卡巴斯基实验室发现IE恶意软件攻击漏洞

    在卡巴斯基实验室，一工作人员发现IE一个由恶意软件下载驱动的漏洞，它是利用微软所记述的IE“功能”来进行跨站点攻击的。

　　这种攻击是在一个已经有安全危机的合法网站上发现的，它是使用一种改进的GIF文件，利用跨站点脚本的功能以及其脆弱性完成攻击的。

　　这位工作人员表示，在很久以前就对微软报告过该漏洞，并警告公司嵌入到Javascript的GIF文件在某种情况下可能会执行。但是微软并不同意这个建议，也从来没有对其进行修补过。

    在着眼最近有安全危及的网站，它们都是一些流量比较高的网站，在这些网站中GIF文件都包含一个嵌入的iFrame框架，这个框架会促使IE用户浸入一个已知的恶意网站。尽管这些恶意网站目前是离线状态，但是已经有足够的证据表明其涉及到ID盗窃攻击。

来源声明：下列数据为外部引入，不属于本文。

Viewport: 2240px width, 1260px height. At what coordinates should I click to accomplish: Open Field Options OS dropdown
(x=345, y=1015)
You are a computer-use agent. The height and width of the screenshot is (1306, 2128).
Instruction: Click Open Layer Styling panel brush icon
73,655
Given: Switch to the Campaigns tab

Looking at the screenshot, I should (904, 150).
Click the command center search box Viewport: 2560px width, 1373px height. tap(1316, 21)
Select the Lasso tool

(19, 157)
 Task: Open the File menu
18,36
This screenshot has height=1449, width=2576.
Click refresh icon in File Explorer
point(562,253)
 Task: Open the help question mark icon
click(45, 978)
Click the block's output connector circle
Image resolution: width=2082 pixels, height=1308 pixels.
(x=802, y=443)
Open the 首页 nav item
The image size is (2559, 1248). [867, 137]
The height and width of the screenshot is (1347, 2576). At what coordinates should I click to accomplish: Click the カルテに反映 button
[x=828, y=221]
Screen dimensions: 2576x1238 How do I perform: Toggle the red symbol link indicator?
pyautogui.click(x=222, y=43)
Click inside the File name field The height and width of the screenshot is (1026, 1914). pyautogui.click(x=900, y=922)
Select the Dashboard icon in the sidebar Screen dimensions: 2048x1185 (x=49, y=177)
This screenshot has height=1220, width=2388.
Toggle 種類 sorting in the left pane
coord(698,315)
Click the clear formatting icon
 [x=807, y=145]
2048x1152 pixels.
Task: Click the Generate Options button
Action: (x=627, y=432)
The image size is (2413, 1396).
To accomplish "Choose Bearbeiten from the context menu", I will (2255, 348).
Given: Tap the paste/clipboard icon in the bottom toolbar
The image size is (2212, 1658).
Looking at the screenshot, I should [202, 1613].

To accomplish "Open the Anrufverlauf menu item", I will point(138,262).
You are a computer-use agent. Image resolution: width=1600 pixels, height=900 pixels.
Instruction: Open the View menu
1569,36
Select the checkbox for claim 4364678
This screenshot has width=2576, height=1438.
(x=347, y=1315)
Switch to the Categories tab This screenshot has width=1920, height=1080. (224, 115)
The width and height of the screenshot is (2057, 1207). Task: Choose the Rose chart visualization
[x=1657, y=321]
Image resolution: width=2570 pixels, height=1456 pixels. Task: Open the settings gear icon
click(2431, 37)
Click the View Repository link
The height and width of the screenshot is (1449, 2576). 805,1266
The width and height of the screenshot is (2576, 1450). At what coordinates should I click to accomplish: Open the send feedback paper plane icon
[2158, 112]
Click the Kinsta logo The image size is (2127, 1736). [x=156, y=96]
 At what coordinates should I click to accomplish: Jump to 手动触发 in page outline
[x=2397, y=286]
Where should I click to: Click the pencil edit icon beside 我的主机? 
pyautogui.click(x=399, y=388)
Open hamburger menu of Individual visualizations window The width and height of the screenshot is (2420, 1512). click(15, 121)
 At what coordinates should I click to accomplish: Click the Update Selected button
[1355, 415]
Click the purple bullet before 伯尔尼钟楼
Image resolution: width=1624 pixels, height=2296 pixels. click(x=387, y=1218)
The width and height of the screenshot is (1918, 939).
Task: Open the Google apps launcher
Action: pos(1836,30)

　　和当前的由于Javascript嵌入到主页中，而安全受到危及的普通网站相比，这次攻击好像更加先进一些，在这种情况下，在有安全漏洞的网站上查看源文件将不能够揭示任何恶意代码，因而进行快速分析会更加困难。

　　这位工作人员已经与微软进行再次联系，希望微软在这个问题上就其立场重新考虑。